Untuk ahli herpetologi saja, ujarnya, jumlah peneliti Indonesia hanya kurang dari 10 orang. ”Minat meneliti satwa liar kurang karena peneliti harus pergi ke pedalaman, berisiko tinggi, dan tanpa asuransi keselamatan. Padahal, gaji dan dana penelitiannya kecil,” katanya.
Tak dimanfaatkan
Secara terpisah, ahli ekologi dan perilaku alam liar, Sekolah Ilmu dan Teknologi Hayati, ITB, Achmad Sjarmidi, mengatakan, komodo sebenarnya merupakan obyek penelitian yang menarik. Namun, penelitian yang dilakukan masih sepotong-sepotong sehingga kemampuan yang dimiliki tidak utuh.
Hal itu terjadi karena penelitian komodo belum menjadi prioritas pemerintah. Akibatnya, data penelitian yang ada baru bersifat umum.
Sebagai perbandingan, kata Sjarmidi, Perancis menjadikan penelitian babi hutan sebagai prioritas sehingga memiliki beberapa ahli. Penelitian babi hutan menjadi fokus karena binatang liar tersebut menjadi target perburuan. Dengan data penelitian yang ada, para ahli dapat mengontrol secara penuh jumlah, sebaran, dan nisbah seks babi hutan itu agar tidak punah.

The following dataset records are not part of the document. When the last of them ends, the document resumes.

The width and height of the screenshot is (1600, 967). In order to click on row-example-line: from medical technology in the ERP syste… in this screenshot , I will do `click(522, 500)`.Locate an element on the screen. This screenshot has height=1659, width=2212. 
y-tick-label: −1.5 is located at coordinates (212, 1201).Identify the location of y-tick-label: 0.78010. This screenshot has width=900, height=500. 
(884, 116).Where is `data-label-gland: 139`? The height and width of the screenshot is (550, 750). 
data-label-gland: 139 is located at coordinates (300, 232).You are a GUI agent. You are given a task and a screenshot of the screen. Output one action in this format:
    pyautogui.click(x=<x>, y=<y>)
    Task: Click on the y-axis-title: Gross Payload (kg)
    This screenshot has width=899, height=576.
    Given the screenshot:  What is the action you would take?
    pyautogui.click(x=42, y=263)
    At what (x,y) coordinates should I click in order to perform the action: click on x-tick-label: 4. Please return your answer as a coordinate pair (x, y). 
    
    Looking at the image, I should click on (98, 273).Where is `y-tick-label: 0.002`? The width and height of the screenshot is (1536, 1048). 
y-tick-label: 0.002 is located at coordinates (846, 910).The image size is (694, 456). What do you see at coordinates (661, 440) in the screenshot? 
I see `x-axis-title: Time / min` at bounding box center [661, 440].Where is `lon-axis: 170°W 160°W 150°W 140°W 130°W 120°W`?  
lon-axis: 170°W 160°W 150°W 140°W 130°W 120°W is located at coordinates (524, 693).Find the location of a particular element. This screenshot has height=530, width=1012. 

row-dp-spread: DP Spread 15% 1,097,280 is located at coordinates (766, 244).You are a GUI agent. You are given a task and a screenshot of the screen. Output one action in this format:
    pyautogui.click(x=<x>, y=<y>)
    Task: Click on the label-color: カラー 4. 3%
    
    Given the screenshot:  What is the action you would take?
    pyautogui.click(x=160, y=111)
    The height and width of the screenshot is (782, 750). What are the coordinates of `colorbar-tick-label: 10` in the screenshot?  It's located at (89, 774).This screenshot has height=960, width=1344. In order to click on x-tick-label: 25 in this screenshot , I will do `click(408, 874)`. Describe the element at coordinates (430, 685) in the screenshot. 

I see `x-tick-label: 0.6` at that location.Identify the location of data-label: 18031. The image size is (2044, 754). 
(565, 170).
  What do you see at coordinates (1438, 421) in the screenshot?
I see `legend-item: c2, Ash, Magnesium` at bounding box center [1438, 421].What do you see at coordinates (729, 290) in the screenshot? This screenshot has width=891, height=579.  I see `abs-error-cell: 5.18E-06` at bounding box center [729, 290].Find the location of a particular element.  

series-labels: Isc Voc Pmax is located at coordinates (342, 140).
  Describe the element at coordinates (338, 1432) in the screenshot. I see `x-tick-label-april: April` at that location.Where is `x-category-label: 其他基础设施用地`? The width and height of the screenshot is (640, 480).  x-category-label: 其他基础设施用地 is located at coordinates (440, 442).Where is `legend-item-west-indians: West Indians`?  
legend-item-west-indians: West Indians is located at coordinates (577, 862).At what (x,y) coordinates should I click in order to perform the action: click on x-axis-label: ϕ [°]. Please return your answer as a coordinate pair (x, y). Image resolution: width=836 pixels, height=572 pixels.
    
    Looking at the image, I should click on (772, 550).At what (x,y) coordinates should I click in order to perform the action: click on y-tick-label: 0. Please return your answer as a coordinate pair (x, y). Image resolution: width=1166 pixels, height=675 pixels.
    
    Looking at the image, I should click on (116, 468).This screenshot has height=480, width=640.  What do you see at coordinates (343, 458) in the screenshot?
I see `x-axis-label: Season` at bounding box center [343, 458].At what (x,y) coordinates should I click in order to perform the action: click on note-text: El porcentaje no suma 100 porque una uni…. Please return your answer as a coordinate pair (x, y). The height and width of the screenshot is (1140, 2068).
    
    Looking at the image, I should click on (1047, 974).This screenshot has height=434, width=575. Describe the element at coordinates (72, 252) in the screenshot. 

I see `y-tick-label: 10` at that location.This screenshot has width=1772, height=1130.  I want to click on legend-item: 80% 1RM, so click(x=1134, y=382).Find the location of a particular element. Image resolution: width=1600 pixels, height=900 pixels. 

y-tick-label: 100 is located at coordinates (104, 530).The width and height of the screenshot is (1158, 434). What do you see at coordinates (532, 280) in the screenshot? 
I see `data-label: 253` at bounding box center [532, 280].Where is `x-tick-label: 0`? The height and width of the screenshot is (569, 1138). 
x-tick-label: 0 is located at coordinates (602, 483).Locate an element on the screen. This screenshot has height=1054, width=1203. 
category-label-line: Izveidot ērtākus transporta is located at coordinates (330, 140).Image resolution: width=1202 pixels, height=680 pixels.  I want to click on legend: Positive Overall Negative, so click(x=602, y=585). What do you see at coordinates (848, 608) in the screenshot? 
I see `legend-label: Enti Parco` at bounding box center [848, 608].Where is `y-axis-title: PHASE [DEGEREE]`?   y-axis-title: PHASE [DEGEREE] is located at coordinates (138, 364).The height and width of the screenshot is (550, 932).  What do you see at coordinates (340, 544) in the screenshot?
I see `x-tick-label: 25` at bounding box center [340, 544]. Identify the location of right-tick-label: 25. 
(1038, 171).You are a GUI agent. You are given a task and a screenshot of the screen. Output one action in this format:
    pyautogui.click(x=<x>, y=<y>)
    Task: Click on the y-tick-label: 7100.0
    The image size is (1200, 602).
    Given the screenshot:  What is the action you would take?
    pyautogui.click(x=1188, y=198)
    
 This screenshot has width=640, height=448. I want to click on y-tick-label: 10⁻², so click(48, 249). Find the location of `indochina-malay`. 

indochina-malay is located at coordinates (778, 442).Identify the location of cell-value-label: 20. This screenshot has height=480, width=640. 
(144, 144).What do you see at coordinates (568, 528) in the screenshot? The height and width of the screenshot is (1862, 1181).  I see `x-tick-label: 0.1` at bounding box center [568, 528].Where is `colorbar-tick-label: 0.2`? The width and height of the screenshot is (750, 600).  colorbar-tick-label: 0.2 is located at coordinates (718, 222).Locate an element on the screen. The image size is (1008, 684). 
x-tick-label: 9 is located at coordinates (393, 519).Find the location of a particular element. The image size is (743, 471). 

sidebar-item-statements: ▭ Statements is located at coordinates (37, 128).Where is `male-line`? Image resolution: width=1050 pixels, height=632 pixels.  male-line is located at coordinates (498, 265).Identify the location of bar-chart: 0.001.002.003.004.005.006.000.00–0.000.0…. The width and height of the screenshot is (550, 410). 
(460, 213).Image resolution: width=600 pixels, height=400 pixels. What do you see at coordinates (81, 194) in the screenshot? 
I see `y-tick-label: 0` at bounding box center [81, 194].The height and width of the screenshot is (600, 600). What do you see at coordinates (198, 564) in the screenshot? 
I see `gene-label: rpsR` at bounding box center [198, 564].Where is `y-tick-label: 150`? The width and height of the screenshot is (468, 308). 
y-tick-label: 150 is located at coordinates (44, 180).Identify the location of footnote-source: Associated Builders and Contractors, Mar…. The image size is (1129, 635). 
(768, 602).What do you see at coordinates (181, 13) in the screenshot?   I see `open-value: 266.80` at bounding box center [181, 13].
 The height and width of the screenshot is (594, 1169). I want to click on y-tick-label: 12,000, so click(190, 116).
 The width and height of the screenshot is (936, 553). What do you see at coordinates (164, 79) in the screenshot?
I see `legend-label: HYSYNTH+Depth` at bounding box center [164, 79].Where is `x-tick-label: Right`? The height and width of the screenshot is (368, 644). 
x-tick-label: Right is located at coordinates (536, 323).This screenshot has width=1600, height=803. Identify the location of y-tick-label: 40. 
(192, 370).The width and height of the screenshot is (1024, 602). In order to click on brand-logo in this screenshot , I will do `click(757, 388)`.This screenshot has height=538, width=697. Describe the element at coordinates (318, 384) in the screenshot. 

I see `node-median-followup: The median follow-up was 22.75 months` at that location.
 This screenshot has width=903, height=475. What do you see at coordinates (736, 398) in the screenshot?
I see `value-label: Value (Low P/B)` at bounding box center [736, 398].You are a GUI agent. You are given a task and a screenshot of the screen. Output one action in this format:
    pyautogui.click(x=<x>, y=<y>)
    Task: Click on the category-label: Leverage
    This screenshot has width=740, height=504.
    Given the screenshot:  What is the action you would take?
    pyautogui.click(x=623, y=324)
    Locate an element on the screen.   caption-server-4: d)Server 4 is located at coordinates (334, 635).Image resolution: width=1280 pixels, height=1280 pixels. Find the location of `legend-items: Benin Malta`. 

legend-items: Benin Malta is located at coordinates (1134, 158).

Di Indonesia, pengelolaan komodo dan spesies langka lainnya dilakukan bersifat umum, tanpa berbasis pada data ilmiah yang telah dikumpulkan peneliti. ”Pengelolaan hanya didasarkan pada istilah langka, tetapi tidak jelas jumlah spesiesnya, sebarannya, hingga kapan survei dilakukan,” ujarnya menambahkan.
Sjarmidi menambahkan, minat mahasiswa untuk meneliti kehidupan alam liar Indonesia sangat besar. Namun, mereka terjebak persoalan yang sama seperti yang dialami peneliti ahli di bidangnya, yaitu dana.
Sejumlah mahasiswa pernah mengajukan proposal penelitian alam liar melalui dana penelitian yang dikucurkan Direktorat Jenderal Pendidikan Tinggi Kementerian Pendidikan Nasional. Namun, usaha mereka selalu gagal karena penelitian kehidupan liar tidak termasuk dalam prioritas penelitian pemerintah.